**Task prompt**
Render the material below as a JSON list of strings, with one string per line and blank lines omitted.

* * *

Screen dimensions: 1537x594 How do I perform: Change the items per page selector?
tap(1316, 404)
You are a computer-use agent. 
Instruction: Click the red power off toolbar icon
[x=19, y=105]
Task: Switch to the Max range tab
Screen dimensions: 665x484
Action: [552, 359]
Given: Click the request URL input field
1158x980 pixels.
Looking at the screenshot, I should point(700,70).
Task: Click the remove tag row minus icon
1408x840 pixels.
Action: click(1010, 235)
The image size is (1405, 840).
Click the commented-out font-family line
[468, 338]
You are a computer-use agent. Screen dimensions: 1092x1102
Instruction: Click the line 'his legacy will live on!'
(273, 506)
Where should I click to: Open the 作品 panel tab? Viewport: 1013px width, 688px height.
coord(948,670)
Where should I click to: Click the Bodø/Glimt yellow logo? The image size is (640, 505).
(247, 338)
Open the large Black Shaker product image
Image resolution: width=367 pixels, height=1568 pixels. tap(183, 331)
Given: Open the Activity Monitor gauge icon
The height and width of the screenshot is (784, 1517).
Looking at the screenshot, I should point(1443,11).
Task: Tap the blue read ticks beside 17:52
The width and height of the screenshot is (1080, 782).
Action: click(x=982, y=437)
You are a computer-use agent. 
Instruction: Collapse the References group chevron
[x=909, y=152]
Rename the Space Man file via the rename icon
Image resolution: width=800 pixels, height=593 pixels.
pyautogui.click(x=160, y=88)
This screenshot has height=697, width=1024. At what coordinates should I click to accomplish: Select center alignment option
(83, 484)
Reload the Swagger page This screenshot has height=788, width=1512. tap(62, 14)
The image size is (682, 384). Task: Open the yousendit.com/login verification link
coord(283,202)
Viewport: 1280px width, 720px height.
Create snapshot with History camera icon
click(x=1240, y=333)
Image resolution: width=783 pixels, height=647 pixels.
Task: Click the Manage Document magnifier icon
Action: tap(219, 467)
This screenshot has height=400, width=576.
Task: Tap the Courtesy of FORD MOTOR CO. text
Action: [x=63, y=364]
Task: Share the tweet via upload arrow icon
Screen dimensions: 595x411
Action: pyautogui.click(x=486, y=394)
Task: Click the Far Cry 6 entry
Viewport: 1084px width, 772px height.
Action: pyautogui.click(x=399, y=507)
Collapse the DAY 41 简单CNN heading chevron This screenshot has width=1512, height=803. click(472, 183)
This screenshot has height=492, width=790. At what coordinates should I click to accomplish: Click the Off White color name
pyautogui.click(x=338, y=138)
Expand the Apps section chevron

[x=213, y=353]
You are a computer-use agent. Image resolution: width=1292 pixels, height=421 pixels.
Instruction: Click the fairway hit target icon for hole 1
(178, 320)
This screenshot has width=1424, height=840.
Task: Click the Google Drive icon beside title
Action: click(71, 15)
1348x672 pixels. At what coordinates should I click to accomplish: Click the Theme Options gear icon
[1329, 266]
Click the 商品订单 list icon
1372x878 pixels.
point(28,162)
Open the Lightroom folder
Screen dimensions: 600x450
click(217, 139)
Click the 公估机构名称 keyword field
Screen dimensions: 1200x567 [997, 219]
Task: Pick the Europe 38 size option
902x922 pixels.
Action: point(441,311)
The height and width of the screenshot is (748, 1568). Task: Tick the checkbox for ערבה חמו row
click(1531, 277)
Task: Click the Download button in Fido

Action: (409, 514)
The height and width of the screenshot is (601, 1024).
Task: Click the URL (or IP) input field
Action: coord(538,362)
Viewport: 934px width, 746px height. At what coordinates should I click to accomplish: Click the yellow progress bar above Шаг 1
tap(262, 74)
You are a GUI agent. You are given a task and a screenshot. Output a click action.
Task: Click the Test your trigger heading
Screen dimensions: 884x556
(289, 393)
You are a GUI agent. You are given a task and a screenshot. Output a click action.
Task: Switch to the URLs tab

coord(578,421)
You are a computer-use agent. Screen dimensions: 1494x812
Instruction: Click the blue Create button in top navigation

* * *

**Output for this task**
[
  "Screen dimensions: 1537x594 How do I perform: Change the items per page selector?",
  "tap(1316, 404)",
  "You are a computer-use agent. ",
  "Instruction: Click the red power off toolbar icon",
  "[x=19, y=105]",
  "Task: Switch to the Max range tab",
  "Screen dimensions: 665x484",
  "Action: [552, 359]",
  "Given: Click the request URL input field",
  "1158x980 pixels.",
  "Looking at the screenshot, I should point(700,70).",
  "Task: Click the remove tag row minus icon",
  "1408x840 pixels.",
  "Action: click(1010, 235)",
  "The image size is (1405, 840).",
  "Click the commented-out font-family line",
  "[468, 338]",
  "You are a computer-use agent. Screen dimensions: 1092x1102",
  "Instruction: Click the line 'his legacy will live on!'",
  "(273, 506)",
  "Where should I click to: Open the 作品 panel tab? Viewport: 1013px width, 688px height.",
  "coord(948,670)",
  "Where should I click to: Click the Bodø/Glimt yellow logo? The image size is (640, 505).",
  "(247, 338)",
  "Open the large Black Shaker product image",
  "Image resolution: width=367 pixels, height=1568 pixels. tap(183, 331)",
  "Given: Open the Activity Monitor gauge icon",
  "The height and width of the screenshot is (784, 1517).",
  "Looking at the screenshot, I should point(1443,11).",
  "Task: Tap the blue read ticks beside 17:52",
  "The width and height of the screenshot is (1080, 782).",
  "Action: click(x=982, y=437)",
  "You are a computer-use agent. ",
  "Instruction: Collapse the References group chevron",
  "[x=909, y=152]",
  "Rename the Space Man file via the rename icon",
  "Image resolution: width=800 pixels, height=593 pixels.",
  "pyautogui.click(x=160, y=88)",
  "This screenshot has height=697, width=1024. At what coordinates should I click to accomplish: Select center alignment option",
  "(83, 484)",
  "Reload the Swagger page This screenshot has height=788, width=1512. tap(62, 14)",
  "The image size is (682, 384). Task: Open the yousendit.com/login verification link",
  "coord(283,202)",
  "Viewport: 1280px width, 720px height.",
  "Create snapshot with History camera icon",
  "click(x=1240, y=333)",
  "Image resolution: width=783 pixels, height=647 pixels.",
  "Task: Click the Manage Document magnifier icon",
  "Action: tap(219, 467)",
  "This screenshot has height=400, width=576.",
  "Task: Tap the Courtesy of FORD MOTOR CO. text",
  "Action: [x=63, y=364]",
  "Task: Share the tweet via upload arrow icon",
  "Screen dimensions: 595x411",
  "Action: pyautogui.click(x=486, y=394)",
  "Task: Click the Far Cry 6 entry",
  "Viewport: 1084px width, 772px height.",
  "Action: pyautogui.click(x=399, y=507)",
  "Collapse the DAY 41 简单CNN heading chevron This screenshot has width=1512, height=803. click(472, 183)",
  "This screenshot has height=492, width=790. At what coordinates should I click to accomplish: Click the Off White color name",
  "pyautogui.click(x=338, y=138)",
  "Expand the Apps section chevron",
  "[x=213, y=353]",
  "You are a computer-use agent. Image resolution: width=1292 pixels, height=421 pixels.",
  "Instruction: Click the fairway hit target icon for hole 1",
  "(178, 320)",
  "This screenshot has width=1424, height=840.",
  "Task: Click the Google Drive icon beside title",
  "Action: click(71, 15)",
  "1348x672 pixels. At what coordinates should I click to accomplish: Click the Theme Options gear icon",
  "[1329, 266]",
  "Click the 商品订单 list icon",
  "1372x878 pixels.",
  "point(28,162)",
  "Open the Lightroom folder",
  "Screen dimensions: 600x450",
  "click(217, 139)",
  "Click the 公估机构名称 keyword field",
  "Screen dimensions: 1200x567 [997, 219]",
  "Task: Pick the Europe 38 size option",
  "902x922 pixels.",
  "Action: point(441,311)",
  "The height and width of the screenshot is (748, 1568). Task: Tick the checkbox for ערבה חמו row",
  "click(1531, 277)",
  "Task: Click the Download button in Fido",
  "Action: (409, 514)",
  "The height and width of the screenshot is (601, 1024).",
  "Task: Click the URL (or IP) input field",
  "Action: coord(538,362)",
  "Viewport: 934px width, 746px height. At what coordinates should I click to accomplish: Click the yellow progress bar above Шаг 1",
  "tap(262, 74)",
  "You are a GUI agent. You are given a task and a screenshot. Output a click action.",
  "Task: Click the Test your trigger heading",
  "Screen dimensions: 884x556",
  "(289, 393)",
  "You are a GUI agent. You are given a task and a screenshot. Output a click action.",
  "Task: Switch to the URLs tab",
  "coord(578,421)",
  "You are a computer-use agent. Screen dimensions: 1494x812",
  "Instruction: Click the blue Create button in top navigation"
]